Array limitation: COPY FROM CSV currently does not auto-detect or directly materialize fixed-size ARRAY columns from bracketed CSV fields such as "[1,2,3]". Use Cypher literals/parameters for array properties, or a typed non-CSV ingestion path when available.

JSON/JSONL

Since NeuG v0.1.2, JSON/JSONL is a built-in feature. You can use COPY FROM to import JSON or JSONL files directly into the graph — without creating the table first. NeuG infers the schema automatically from the file content.


// JSON array file — schema auto-detected,
// first column becomes primary key
COPY Person FROM "person.json";
 
// JSONL file — same auto-detection
COPY Person FROM "person.jsonl";

Version Note: Since version v0.1.2, we made JSON support a built-in functionality, so you do not need to install the JSON extension before using it. For NeuG version < 0.1.2, JSON support was provided via the JSON Extension and required INSTALL json; LOAD json; before use.

Parquet

Parquet support is provided via the Parquet Extension. After installing and loading the extension, COPY FROM can import Parquet files directly — without creating the table first.
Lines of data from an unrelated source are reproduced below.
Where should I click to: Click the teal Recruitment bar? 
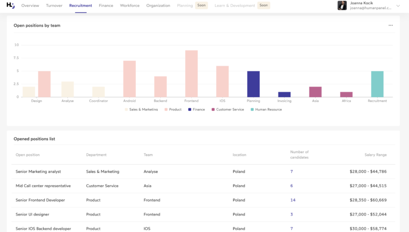click(377, 84)
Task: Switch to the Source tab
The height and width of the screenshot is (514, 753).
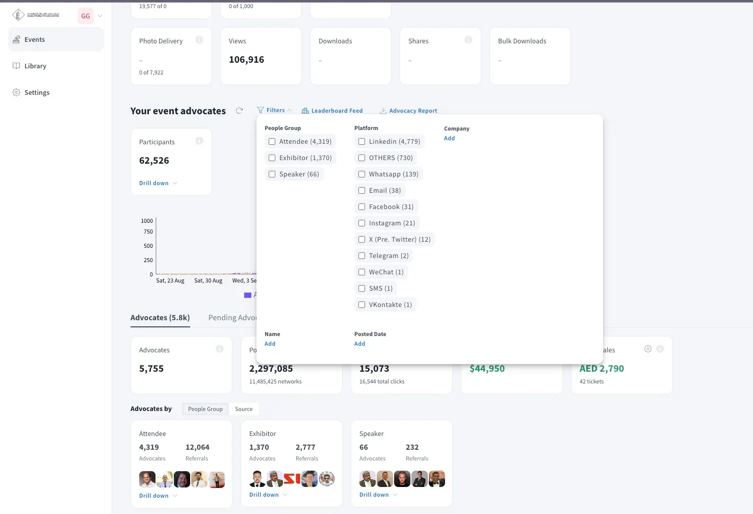Action: [244, 409]
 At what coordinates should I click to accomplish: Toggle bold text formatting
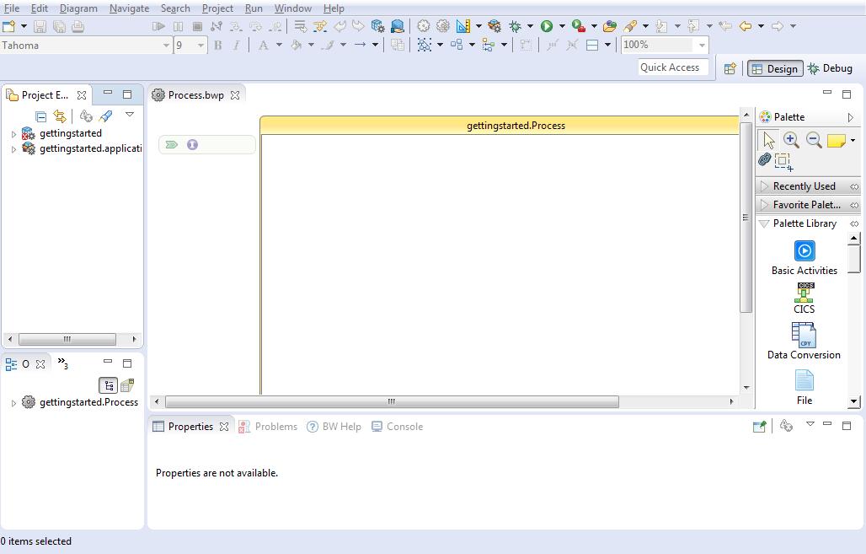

NeuG infers the schema from the Parquet file metadata.


INSTALL parquet;
LOAD parquet;


// Schema auto-detected from Parquet metadata
// first column becomes primary key
COPY Person FROM "person.parquet";

Column Remapping with LOAD FROM

Since COPY FROM builds on LOAD FROM, you can use a LOAD FROM subquery to preprocess data before persisting — including column reordering, renaming, type casting, and filtering.

Reordering Columns

When the file columns are in a different order from the table schema:

person_remap.csv:


age,name,id
39,marko,1
27,vadas,2
32,josh,3
35,peter,4


COPY Person FROM (
    LOAD FROM "person_remap.csv"
    RETURN id, name, age
);

Remapping Relationship Endpoints

knows_remap.csv:


dst_name,src_name,weight
josh,marko,1.0
vadas,marko,0.5
peter,josh,0.8


COPY KNOWS FROM (
    LOAD FROM "knows_remap.csv"
    RETURN src_name AS src, dst_name AS dst, weight
);

Filtering During Import

You can filter rows before persisting, avoiding the need to clean the source file:


COPY Person FROM (
    LOAD FROM "person.csv" (delim=',')
    WHERE age >= 18
    RETURN *
);

For the full set of relational operations available in LOAD FROM subqueries, see the LOAD FROM reference.

Performance Options

Option	Type	Default	Description
`batch_read`	bool	`false`	Read data incrementally in batches.
`batch_size`	int64	`1048576` (1MB)	Batch size in bytes when `batch_read` is enabled.
`parallel`	bool	`false`	Enable parallel reading using multiple threads (max core number).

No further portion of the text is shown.